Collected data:
- Opening Delimiter -

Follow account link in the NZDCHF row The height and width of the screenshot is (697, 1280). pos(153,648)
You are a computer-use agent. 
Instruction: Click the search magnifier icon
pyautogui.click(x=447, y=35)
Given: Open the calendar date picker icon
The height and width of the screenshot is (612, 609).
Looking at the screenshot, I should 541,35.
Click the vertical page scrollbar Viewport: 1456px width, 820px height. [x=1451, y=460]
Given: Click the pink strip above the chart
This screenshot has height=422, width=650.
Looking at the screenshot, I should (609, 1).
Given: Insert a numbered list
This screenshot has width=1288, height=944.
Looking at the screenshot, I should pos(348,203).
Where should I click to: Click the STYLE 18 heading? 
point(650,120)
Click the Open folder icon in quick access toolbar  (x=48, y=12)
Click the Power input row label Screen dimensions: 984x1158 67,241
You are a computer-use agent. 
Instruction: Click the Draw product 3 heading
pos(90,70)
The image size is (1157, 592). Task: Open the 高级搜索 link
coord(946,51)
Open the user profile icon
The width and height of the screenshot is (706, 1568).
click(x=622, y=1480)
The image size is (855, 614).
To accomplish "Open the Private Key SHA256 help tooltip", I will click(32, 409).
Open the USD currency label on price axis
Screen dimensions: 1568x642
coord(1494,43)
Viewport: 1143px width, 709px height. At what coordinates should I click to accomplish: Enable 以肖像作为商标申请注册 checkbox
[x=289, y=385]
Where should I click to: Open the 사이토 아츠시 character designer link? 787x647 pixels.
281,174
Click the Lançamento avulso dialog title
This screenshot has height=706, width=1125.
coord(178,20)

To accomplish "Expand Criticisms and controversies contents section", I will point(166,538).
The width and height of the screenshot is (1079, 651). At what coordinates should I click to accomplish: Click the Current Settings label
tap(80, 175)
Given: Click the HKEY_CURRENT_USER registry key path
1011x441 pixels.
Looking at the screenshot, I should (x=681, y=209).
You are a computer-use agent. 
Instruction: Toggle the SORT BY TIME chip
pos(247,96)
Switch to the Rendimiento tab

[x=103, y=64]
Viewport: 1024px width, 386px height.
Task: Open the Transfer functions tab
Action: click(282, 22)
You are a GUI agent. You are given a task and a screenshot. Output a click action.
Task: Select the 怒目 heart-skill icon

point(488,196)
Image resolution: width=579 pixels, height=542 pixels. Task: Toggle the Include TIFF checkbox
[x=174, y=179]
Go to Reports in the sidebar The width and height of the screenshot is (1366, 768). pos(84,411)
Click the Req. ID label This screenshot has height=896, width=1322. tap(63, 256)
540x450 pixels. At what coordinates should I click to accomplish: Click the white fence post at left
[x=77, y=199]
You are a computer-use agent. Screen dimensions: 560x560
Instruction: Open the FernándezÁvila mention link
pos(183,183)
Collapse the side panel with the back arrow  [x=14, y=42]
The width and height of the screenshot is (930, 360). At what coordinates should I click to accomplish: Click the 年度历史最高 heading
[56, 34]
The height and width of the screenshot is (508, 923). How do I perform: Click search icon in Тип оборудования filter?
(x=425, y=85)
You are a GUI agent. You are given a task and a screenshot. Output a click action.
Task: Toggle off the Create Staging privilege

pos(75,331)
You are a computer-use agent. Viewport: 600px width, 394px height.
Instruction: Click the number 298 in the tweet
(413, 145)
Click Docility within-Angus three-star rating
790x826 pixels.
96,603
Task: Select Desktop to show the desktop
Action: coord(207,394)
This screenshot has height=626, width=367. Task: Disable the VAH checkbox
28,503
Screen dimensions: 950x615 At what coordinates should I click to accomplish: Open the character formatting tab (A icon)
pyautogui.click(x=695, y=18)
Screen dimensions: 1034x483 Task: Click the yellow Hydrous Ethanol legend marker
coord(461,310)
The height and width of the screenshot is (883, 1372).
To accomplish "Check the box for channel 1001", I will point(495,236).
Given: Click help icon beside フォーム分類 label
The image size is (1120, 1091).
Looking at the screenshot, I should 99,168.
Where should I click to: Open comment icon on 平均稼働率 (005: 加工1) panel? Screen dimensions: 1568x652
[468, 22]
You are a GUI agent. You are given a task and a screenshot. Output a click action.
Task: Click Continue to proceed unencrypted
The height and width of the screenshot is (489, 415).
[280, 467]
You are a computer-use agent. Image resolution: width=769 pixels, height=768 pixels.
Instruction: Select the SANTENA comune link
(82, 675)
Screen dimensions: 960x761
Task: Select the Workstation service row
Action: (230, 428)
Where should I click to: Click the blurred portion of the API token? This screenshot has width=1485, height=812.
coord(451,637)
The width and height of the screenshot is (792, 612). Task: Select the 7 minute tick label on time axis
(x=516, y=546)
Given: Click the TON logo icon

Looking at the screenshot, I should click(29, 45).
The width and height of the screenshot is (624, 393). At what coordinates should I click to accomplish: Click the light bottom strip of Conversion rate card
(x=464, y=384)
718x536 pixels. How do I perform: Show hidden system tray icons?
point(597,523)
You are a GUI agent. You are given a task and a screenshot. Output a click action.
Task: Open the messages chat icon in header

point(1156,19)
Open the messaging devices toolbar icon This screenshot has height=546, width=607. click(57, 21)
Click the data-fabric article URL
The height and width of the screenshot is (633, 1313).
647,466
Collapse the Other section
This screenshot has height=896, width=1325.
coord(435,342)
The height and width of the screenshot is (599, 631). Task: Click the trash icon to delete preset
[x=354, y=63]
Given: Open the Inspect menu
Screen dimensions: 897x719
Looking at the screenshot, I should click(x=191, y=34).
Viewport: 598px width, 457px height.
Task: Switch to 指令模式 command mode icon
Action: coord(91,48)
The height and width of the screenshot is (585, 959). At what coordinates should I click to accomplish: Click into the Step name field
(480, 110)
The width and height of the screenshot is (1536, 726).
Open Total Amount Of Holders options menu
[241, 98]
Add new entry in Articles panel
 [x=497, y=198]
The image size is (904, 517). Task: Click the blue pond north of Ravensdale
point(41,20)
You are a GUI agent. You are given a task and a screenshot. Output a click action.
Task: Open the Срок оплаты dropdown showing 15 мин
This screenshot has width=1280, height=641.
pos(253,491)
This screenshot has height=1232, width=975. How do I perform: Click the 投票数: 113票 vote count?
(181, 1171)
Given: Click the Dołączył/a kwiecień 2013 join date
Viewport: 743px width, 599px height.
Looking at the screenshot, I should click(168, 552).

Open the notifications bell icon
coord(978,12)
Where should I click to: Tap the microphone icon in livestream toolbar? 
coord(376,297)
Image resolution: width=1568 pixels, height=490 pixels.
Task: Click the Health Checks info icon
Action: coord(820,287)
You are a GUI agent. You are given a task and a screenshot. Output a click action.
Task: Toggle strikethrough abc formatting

- Closing Delimiter -

▸ Directions for this task
Copy out every line in the records where the word "date" is found.

▸ Response area
Given: Open the calendar date picker icon
Given: Click the Dołączył/a kwiecień 2013 join date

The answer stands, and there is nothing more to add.